▶ _Task brief_:
Lines from the line with "The image size is (768, 558)." to the line with "Open the different" in the entries below, and only those, must be output exactly, with both ends included.
Information Start Marker
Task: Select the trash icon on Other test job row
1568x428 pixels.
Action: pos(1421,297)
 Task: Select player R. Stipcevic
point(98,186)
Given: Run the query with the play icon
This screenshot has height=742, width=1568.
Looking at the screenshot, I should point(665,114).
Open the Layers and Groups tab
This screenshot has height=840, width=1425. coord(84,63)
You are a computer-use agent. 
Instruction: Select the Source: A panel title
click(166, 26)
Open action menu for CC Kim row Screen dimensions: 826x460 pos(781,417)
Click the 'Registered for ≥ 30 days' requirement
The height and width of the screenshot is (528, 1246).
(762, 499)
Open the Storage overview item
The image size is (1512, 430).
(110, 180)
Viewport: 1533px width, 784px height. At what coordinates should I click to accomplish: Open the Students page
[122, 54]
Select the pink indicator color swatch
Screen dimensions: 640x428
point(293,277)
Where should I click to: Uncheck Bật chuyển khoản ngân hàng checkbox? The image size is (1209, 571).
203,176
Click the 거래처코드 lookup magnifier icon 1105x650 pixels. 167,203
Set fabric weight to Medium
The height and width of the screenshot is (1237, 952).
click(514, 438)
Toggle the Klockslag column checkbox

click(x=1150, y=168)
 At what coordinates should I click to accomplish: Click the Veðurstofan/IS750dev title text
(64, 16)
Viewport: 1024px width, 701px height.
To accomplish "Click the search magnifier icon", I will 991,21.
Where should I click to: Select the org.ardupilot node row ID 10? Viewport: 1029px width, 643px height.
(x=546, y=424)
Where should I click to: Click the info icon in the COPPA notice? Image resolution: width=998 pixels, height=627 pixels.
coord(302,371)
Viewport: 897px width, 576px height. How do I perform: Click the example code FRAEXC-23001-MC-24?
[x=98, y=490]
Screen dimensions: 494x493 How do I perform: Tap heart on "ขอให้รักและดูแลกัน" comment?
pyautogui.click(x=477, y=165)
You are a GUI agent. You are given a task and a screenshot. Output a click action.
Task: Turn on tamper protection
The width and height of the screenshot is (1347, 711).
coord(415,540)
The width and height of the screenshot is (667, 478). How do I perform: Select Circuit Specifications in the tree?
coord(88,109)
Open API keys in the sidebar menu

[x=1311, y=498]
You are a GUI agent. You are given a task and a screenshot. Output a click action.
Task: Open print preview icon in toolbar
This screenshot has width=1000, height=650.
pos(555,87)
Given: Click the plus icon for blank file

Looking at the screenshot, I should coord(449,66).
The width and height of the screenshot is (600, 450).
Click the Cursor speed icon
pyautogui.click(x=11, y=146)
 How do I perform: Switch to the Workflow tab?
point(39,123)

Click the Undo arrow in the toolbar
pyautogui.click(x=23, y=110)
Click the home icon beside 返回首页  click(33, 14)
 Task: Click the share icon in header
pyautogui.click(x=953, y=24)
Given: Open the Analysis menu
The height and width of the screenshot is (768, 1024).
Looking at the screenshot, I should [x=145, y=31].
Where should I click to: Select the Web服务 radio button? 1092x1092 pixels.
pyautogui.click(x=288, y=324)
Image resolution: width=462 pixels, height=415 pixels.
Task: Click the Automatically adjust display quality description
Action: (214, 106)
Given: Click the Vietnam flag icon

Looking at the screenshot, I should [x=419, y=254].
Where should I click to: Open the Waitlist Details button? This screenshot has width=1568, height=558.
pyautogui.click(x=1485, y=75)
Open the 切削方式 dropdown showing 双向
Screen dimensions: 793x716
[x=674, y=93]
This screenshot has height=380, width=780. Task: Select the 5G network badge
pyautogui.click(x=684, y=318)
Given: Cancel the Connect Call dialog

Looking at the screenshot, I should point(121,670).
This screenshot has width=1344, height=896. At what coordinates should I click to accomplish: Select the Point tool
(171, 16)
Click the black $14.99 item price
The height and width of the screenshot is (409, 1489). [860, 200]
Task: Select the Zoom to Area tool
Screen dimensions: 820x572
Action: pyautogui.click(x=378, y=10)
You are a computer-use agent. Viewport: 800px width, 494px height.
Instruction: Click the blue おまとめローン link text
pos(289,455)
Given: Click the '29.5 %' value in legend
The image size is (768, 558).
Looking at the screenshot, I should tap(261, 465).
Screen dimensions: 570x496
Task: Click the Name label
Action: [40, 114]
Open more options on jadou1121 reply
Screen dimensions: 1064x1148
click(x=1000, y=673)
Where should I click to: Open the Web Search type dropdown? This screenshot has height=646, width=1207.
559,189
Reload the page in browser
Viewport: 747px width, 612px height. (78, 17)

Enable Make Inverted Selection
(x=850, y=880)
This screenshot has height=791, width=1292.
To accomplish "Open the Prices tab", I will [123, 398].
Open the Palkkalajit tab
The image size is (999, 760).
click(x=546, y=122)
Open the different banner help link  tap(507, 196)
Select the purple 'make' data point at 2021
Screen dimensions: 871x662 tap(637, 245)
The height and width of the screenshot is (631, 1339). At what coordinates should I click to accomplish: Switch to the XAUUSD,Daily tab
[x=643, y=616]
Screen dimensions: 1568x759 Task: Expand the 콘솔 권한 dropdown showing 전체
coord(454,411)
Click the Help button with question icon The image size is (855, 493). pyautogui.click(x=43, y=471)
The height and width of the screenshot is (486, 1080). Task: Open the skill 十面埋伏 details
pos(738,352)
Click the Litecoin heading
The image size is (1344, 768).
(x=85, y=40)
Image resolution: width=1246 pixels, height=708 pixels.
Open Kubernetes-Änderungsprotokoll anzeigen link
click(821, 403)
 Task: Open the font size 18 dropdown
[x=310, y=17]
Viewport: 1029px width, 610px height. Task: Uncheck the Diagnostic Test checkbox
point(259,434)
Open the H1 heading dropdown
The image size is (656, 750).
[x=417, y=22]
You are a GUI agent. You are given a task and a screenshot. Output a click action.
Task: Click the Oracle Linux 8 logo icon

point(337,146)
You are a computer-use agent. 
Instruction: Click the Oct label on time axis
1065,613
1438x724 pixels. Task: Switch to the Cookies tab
Information End Marker
▶ _Exercise result_:
The image size is (768, 558).
Looking at the screenshot, I should tap(261, 465).
Screen dimensions: 570x496
Task: Click the Name label
Action: [40, 114]
Open more options on jadou1121 reply
Screen dimensions: 1064x1148
click(x=1000, y=673)
Where should I click to: Open the Web Search type dropdown? This screenshot has height=646, width=1207.
559,189
Reload the page in browser
Viewport: 747px width, 612px height. (78, 17)

Enable Make Inverted Selection
(x=850, y=880)
This screenshot has height=791, width=1292.
To accomplish "Open the Prices tab", I will [123, 398].
Open the Palkkalajit tab
The image size is (999, 760).
click(x=546, y=122)
Open the different banner help link  tap(507, 196)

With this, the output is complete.